From the line that includes "Task: Enable the Relative Paths checkbox" to the last line of the records that follow, copy every line exactly and nothing more, omitting pictures.
** ENTRIES SUPPLIED follows **
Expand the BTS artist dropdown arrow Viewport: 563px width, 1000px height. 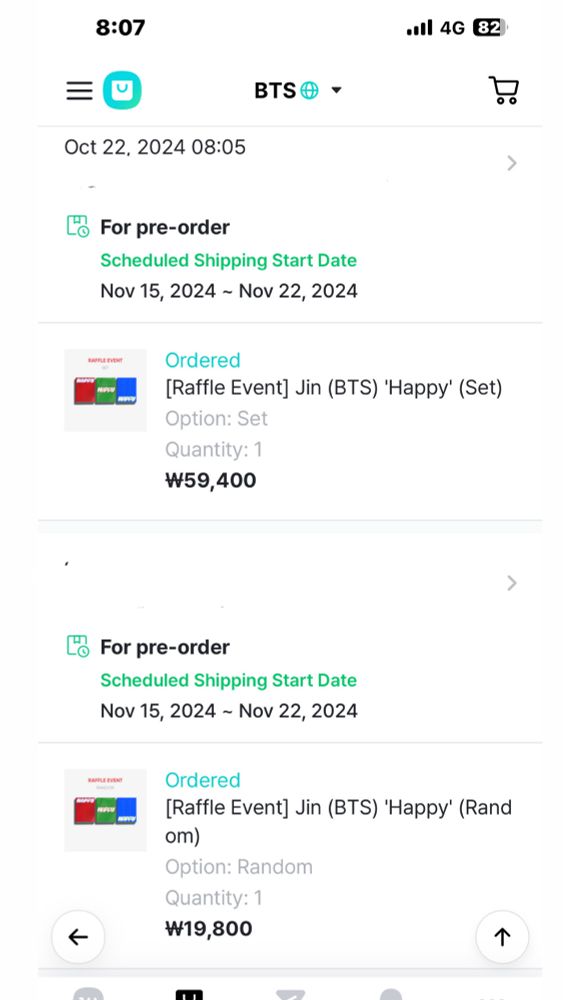(x=336, y=91)
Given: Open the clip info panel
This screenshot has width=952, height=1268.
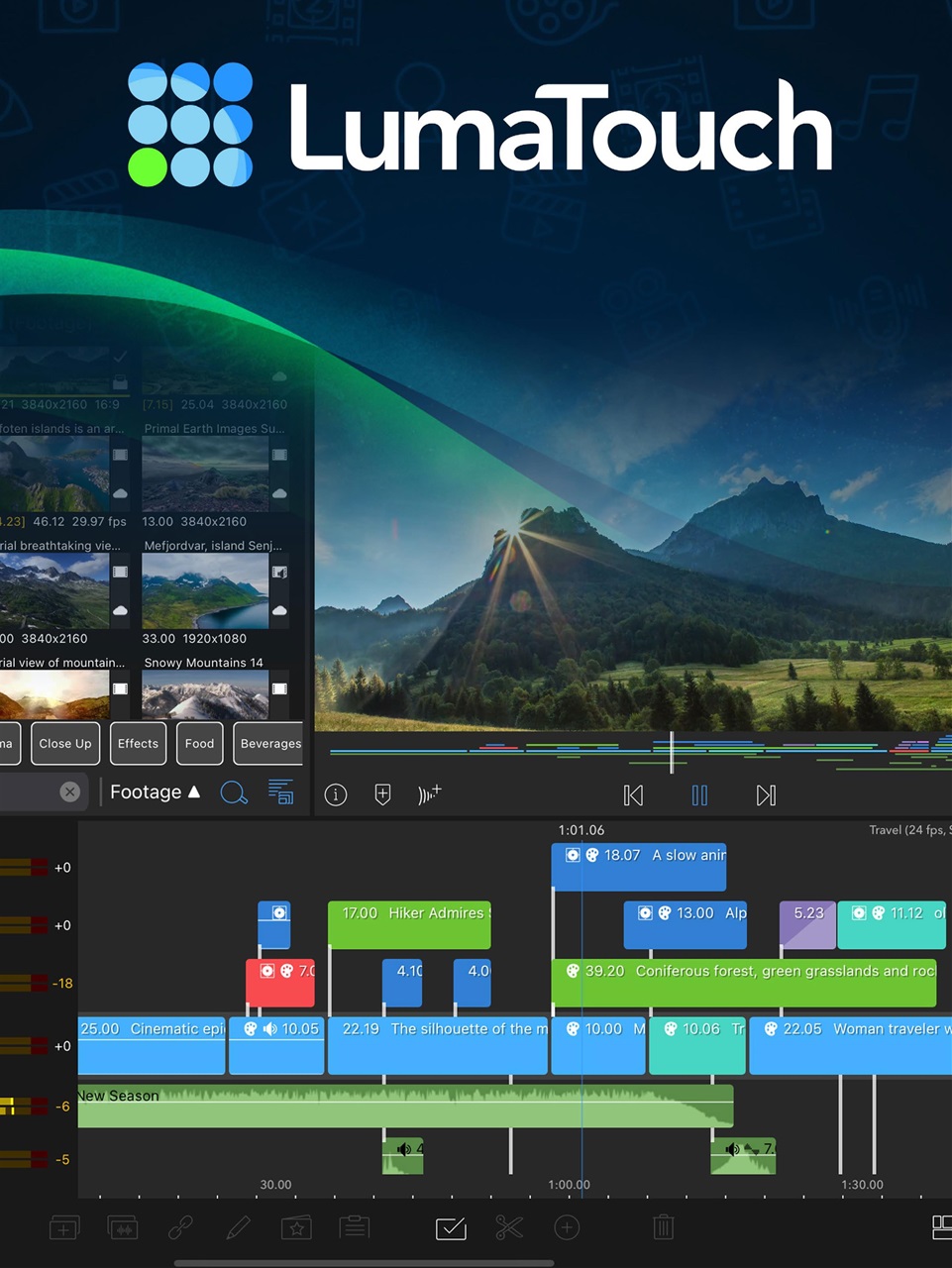Looking at the screenshot, I should (336, 794).
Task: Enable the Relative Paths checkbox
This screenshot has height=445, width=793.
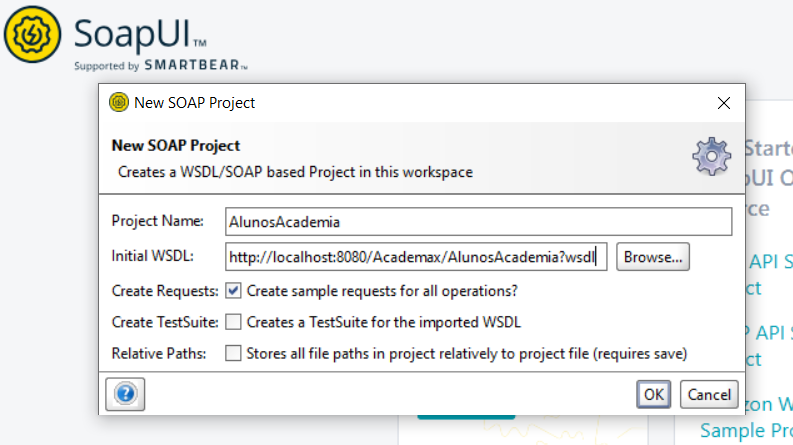Action: pyautogui.click(x=233, y=353)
** End of ENTRIES SUPPLIED **
**YOUR SOLUTION:**
Task: Enable the Relative Paths checkbox
This screenshot has height=445, width=793.
Action: pyautogui.click(x=233, y=353)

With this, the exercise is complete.